胆道閉鎖症
 生まれたときの黄疸が完全に取れないまま、段々強くなる病気です。


乳児期に黄疸を認める主な病気としては胆道閉鎖症、乳児肝炎、胆道拡張症などが挙げられます。
黄疸が徐々に強くなって便の色が薄くなってくるような場合には、胆道閉鎖症の検査を早くする必要があります。その理由は乳児肝炎や胆道拡張症の場合、それが原因で死亡することは極く稀です。しかし、胆道閉鎖症の場合は肝臓の繊維化(肝硬変と似ている)が進行するためにそのままでは1才前後で死亡するからです。ですから疑わしければ胆道閉鎖症の検査を早くしたほうが良いのです。


■どんな検査ですか。
◎血液で肝機能をみる他、検便で便に胆汁が混じっているかどうかを調べます。さらに十二指腸まで細い管を入れて十二指腸液に胆汁が含まれているかどうかを見たり、アイソトープを用いた検査で胆汁が腸管内に流れているかどうかを調べます。また、超音波検査で胆管の大きさを見て区別できることもあります。このような検査でも診断が付かないことがあります。

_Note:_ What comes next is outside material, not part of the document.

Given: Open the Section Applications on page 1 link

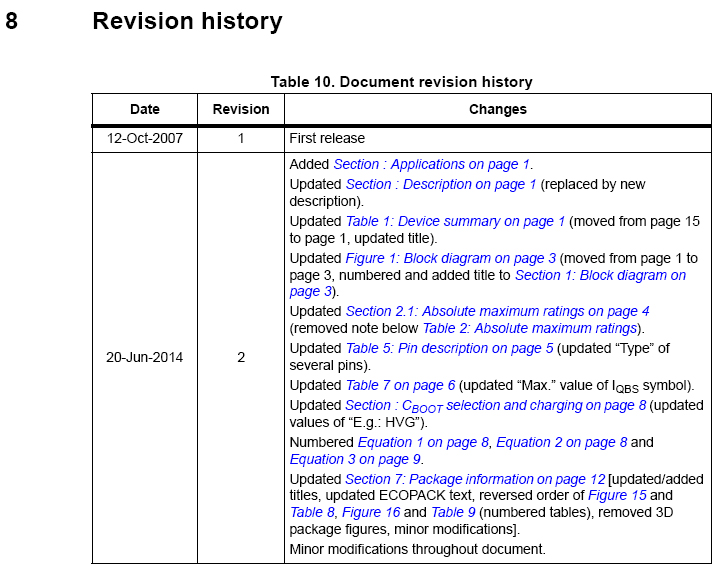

どうしても胆道閉鎖症を否定できないもの、極めて疑わしいものについては最終的には手術で直接胆道を造影して診断します。


■もし、胆道閉鎖症だとすると、肝臓移植しか助かる方法はないように聞きましたが本当ですか。
◎胆道閉鎖症に対する手術としては肝臓の入り口(肝門部)で肝臓と小腸をつなぐ葛西手術が一般的です。生後90日以内にこの手術を受けた症例の60〜70%は黄疸が消失します。さらに生後60日以内に手術をした方が肝機能の正常化する確率が高いので、その点からも早めに検査をされたほうがよいと思います。この葛西手術でも黄疸が持続したり、黄疸が消えても徐々に肝機能が悪くなる場合は肝移植の対象となります。

◎本邦での脳死肝移植は未だ頻回に行われているわけではなく、誰でもすぐに移植できるわけではありません。また、生体肝移植は多くの手術が我が国で行われていますが、健康な人にメスを入れるために患者本人のみならず提供者となる家族の過多の精神的ストレスも考慮しなくてはなりません。胆道閉鎖症の治療は葛西手術と肝移植を治療の両輪として考えなければなりませんが、移植を受けた患者さんは長期にわたって免疫抑制(拒絶反応を防ぐお薬)を服用する必要があります。

◎移植をしなくてもすむように葛西手術の成績を向上させるべく努力しています。それにはまず早期発見が大事ですから、黄疸が強くなり、薄い黄色〜灰白色の便が続く場合は小児外科を受診されることをお奨めします。便比色表をクリックしてNo.1〜3の便が続いているようでしたら小児外科を早めに受診するか、お近くの産科、小児科の先生にご相談ください。